ENTRIES SHOWN:
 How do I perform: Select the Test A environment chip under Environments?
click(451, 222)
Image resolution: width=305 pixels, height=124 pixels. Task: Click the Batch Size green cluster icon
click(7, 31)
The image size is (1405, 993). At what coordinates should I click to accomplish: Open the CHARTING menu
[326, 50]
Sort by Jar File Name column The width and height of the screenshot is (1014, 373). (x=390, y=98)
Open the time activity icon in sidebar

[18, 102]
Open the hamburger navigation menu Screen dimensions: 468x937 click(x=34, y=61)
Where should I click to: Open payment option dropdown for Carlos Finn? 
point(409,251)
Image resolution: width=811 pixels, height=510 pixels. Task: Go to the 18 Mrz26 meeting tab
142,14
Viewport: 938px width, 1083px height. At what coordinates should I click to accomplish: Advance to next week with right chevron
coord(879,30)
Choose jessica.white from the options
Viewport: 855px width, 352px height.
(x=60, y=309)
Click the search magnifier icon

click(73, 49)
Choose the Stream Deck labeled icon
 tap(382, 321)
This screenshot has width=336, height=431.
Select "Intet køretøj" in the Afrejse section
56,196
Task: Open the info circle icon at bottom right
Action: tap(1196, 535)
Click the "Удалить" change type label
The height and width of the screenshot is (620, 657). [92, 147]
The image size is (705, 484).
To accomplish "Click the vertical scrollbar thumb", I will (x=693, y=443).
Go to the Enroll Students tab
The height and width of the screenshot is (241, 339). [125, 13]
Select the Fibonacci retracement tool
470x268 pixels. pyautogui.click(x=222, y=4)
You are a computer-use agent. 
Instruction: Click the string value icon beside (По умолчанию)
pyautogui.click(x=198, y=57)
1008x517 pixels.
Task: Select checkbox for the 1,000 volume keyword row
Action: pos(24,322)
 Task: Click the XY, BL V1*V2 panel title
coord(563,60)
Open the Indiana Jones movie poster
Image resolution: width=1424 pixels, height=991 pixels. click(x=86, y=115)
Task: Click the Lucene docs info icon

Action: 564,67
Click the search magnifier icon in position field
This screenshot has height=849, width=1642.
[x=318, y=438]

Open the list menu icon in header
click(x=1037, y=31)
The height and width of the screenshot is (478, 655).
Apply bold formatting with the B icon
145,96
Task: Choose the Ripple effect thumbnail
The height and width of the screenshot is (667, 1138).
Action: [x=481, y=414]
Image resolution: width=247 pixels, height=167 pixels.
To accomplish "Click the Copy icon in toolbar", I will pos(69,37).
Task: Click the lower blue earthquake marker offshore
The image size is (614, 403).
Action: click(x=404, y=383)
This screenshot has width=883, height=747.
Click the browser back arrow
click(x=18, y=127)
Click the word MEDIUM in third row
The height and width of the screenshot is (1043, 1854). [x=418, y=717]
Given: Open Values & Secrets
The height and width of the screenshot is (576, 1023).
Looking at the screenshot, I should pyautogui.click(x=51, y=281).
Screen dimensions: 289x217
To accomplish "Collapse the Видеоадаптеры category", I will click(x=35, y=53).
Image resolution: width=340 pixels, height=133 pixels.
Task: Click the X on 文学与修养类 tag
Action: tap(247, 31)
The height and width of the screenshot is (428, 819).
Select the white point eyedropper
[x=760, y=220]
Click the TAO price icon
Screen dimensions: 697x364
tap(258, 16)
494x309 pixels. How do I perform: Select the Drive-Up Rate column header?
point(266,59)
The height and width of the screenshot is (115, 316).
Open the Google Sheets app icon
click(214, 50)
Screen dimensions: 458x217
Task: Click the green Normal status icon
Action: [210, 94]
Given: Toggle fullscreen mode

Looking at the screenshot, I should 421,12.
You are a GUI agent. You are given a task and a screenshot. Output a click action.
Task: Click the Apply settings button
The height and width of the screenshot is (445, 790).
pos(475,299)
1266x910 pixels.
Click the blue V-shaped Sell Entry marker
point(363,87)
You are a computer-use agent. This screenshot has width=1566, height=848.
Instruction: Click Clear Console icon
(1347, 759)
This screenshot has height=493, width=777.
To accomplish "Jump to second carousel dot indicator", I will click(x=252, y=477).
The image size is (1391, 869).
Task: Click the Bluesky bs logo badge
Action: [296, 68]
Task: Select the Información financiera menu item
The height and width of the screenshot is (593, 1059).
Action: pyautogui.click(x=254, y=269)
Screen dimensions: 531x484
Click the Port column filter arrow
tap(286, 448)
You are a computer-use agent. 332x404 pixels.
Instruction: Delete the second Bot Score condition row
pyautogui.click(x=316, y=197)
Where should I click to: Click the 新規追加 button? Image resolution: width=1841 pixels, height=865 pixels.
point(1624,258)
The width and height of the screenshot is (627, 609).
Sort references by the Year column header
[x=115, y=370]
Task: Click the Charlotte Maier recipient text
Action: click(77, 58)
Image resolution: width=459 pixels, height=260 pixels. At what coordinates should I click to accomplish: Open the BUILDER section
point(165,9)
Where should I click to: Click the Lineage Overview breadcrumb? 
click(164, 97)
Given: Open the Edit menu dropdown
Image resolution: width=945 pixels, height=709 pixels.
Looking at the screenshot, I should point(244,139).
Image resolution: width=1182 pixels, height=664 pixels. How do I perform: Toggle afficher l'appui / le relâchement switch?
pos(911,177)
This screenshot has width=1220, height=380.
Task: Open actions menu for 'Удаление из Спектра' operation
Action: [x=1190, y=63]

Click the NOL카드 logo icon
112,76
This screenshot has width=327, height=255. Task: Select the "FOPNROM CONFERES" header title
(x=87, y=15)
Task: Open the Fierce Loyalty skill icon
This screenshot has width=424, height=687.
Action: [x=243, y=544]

ACTIVITY:
Could you filter the entries above for lines holding the string "agent" and copy them?

SOLUTION BELOW:
You are a computer-use agent. 
You are a GUI agent. You are given a task and a screenshot. Output a click action.
You are a computer-use agent. This screenshot has width=1566, height=848.
You are a computer-use agent. 332x404 pixels.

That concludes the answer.